Malika El Aroud, l'épouse d'un des deux pseudo-journalistes qui ont tué en Afghanistan le commandant Ahmed Shah Massoud en faisant exploser leur caméra le 9 septembre 2001, n'a pas désapprouvé lundi devant le tribunal correctionnel le geste de son mari.

Cette femme de 44 ans figure parmi les 23 prévenus qui comparaissent depuis jeudi pour une filière d'acheminement de candidats au Jihad en Afghanistan et pour un projet d'attentat contre la base militaire de Kleine Brogel. Malika El Aroud était, avec son mari Abdelsattar Dahmane, dans l'est de l'Afghanistan lorsque, le 10 août 2001, il lui a dit qu'il devait la quitter pour une mission dans le nord, à savoir interviewer le chef de l'Alliance du Nord, Ahmed Shah Massoud.
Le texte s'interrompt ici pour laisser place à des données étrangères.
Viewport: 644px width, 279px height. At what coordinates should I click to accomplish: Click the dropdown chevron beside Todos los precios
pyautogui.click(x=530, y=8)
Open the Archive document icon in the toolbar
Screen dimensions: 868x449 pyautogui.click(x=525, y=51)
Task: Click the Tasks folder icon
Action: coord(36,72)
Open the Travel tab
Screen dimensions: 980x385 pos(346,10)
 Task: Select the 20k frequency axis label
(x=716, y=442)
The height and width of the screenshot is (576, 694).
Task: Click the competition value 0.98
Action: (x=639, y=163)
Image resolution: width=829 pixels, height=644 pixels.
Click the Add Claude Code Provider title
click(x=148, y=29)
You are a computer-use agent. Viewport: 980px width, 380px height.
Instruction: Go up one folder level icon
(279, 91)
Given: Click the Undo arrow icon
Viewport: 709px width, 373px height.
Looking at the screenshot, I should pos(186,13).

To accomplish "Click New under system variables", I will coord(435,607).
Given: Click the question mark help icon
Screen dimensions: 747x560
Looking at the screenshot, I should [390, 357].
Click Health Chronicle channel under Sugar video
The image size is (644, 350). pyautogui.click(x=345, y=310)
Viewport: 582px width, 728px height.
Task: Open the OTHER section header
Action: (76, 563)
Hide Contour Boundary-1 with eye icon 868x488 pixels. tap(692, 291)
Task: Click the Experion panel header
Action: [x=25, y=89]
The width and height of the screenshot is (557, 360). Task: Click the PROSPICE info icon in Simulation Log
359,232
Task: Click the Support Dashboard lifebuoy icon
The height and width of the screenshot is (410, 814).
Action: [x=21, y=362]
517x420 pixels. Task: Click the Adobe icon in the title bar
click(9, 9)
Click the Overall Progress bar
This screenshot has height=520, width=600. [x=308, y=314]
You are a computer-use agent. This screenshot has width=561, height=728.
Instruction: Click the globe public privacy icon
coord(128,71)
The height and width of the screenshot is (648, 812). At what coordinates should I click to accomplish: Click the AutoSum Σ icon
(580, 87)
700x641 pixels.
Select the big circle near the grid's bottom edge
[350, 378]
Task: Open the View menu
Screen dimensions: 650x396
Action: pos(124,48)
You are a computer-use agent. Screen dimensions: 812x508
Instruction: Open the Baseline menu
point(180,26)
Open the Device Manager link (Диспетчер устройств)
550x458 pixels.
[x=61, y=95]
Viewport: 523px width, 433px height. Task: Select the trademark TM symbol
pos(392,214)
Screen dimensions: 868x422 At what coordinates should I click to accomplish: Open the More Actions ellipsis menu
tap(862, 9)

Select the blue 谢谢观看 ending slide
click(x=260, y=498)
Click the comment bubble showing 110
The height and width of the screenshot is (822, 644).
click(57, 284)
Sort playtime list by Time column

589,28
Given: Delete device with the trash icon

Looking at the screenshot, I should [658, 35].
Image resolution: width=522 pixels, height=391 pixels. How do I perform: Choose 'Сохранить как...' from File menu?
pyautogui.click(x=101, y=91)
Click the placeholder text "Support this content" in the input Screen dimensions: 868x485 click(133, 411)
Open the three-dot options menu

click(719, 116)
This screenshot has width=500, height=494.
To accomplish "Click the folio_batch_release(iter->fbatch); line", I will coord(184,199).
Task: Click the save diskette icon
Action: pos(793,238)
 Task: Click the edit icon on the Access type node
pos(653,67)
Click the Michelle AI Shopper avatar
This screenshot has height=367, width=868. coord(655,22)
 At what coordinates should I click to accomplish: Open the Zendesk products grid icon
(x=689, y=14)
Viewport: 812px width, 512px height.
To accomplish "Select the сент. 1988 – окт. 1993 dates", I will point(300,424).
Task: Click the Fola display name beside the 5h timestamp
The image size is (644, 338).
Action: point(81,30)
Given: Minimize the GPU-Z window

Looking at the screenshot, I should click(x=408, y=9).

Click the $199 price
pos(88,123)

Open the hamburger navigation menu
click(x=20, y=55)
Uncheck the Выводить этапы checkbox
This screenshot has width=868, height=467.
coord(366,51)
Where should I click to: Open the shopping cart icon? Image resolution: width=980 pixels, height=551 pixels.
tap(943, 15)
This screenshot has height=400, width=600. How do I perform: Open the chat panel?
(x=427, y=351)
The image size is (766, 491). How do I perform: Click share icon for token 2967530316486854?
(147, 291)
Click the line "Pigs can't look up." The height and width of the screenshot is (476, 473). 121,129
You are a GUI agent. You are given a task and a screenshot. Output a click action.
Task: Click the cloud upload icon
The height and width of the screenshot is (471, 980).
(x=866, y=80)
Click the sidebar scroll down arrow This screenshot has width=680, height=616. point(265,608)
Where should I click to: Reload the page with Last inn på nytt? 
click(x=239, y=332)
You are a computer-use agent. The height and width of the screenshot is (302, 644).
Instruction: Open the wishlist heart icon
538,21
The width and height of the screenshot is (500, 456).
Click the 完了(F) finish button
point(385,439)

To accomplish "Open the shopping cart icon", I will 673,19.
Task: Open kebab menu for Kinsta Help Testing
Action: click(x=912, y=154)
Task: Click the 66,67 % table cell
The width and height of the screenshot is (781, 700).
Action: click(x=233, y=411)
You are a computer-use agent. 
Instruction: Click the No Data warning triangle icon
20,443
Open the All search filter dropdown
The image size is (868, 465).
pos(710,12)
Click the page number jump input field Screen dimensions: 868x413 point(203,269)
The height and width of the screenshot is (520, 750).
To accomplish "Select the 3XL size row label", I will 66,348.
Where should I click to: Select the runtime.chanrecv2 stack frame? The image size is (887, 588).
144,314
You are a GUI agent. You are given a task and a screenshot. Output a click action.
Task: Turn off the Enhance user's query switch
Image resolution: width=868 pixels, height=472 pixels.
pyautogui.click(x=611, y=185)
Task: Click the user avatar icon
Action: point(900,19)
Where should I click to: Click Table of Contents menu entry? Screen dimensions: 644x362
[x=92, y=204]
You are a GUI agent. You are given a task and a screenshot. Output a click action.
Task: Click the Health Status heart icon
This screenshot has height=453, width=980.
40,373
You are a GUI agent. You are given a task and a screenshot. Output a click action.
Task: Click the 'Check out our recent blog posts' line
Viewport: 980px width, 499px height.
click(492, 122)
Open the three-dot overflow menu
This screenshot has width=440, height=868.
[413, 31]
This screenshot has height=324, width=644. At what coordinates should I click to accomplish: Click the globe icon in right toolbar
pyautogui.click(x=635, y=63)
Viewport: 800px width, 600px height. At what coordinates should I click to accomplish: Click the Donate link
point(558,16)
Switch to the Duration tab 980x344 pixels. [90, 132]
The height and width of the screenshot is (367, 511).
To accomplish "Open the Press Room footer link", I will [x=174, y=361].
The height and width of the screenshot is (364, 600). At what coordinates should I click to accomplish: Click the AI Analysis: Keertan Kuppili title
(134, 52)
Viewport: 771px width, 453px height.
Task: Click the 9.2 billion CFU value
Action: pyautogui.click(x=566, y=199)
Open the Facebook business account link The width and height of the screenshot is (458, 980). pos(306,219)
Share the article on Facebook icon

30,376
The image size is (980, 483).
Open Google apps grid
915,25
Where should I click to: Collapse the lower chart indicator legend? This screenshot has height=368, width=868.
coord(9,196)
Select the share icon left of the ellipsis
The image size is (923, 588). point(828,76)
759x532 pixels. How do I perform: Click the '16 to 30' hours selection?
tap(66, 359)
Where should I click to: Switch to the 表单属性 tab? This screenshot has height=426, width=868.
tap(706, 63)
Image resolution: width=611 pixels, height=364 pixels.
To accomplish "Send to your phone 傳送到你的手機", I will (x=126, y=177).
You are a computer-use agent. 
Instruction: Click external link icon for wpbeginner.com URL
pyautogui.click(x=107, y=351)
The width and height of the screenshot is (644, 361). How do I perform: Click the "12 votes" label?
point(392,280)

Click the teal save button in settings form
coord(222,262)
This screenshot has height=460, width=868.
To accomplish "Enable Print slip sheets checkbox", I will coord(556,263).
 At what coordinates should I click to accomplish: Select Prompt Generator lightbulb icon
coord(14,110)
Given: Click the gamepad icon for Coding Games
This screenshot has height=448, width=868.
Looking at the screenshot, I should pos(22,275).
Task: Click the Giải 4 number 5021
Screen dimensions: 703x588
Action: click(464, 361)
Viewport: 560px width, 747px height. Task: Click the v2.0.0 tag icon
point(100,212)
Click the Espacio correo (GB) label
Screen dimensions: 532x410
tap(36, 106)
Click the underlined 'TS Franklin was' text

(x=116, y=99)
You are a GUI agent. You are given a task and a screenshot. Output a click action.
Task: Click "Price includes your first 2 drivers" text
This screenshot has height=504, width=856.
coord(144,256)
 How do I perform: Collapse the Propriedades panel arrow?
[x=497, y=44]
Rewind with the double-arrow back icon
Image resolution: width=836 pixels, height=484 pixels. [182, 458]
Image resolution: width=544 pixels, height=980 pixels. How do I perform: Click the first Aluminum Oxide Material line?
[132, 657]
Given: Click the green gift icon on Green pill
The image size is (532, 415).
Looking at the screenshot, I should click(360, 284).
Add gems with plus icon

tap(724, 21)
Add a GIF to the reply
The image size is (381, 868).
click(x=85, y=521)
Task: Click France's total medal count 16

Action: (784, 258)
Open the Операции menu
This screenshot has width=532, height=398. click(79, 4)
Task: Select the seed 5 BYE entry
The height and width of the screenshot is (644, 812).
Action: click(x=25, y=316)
"Il était journaliste, c'est la première fois qu'il aurait pu exercer son métier", a-t-elle expliqué, se remémorant avoir alors été ravie et inquiète et démentant avoir été au courant de ses projets d'attentat.

Une fois en présence de Massoud, le caméraman de Dahmane a fait exploser sa caméra. Dahmane a alors été abattu par les gardes du corps de Massoud alors qu'il fuyait.

Elle émet quelques doutes sur le geste de son mari: "On dit qu'il a tué Massoud. Qu'on m'en donne la preuve, il a voulu fuir", a-t-elle expliqué.

Elle ne désapprouve cependant pas l'attentat: "Je vais être franche, je ne vais pas pleurer M. Massoud, si c'est ce que voulez entendre", avant d'ajouter que "c'est dur, c'est terrible, ce n'est pas évident" de connaître le sort de son mari.

A la présidente qui lui demandait si elle approuvait son geste, Malika El Aroud a précisé que "ce n'est pas la question". Quant à savoir si son mari avait agi en héros, la prévenue s'est bornée à dire que "s'il l'avait tué avec une balle de loin, j'aurais préféré".

Malika El Aroud, qui a séjourné à plusieurs reprises en Afghanistan, doit répondre du recel de deux passeports et de recrutement pour une troupe étrangère. Elle a démenti avoir, comme l'accusent d'autres prévenus, collecté de l'argent pour le Jihad.

"A défaut de faire le procès de mon mari, on veut se venger sur moi", a-t-elle dit. Un autre prévenu, Abdelhouaid A., a nié avoir joué un rôle dans cette filière d'acheminement de volontaires vers l'Afghanistan. Il a notamment nié avoir assuré le transport, vers des aéroports, de personnes qui souhaitaient gagner le pays des Talibans.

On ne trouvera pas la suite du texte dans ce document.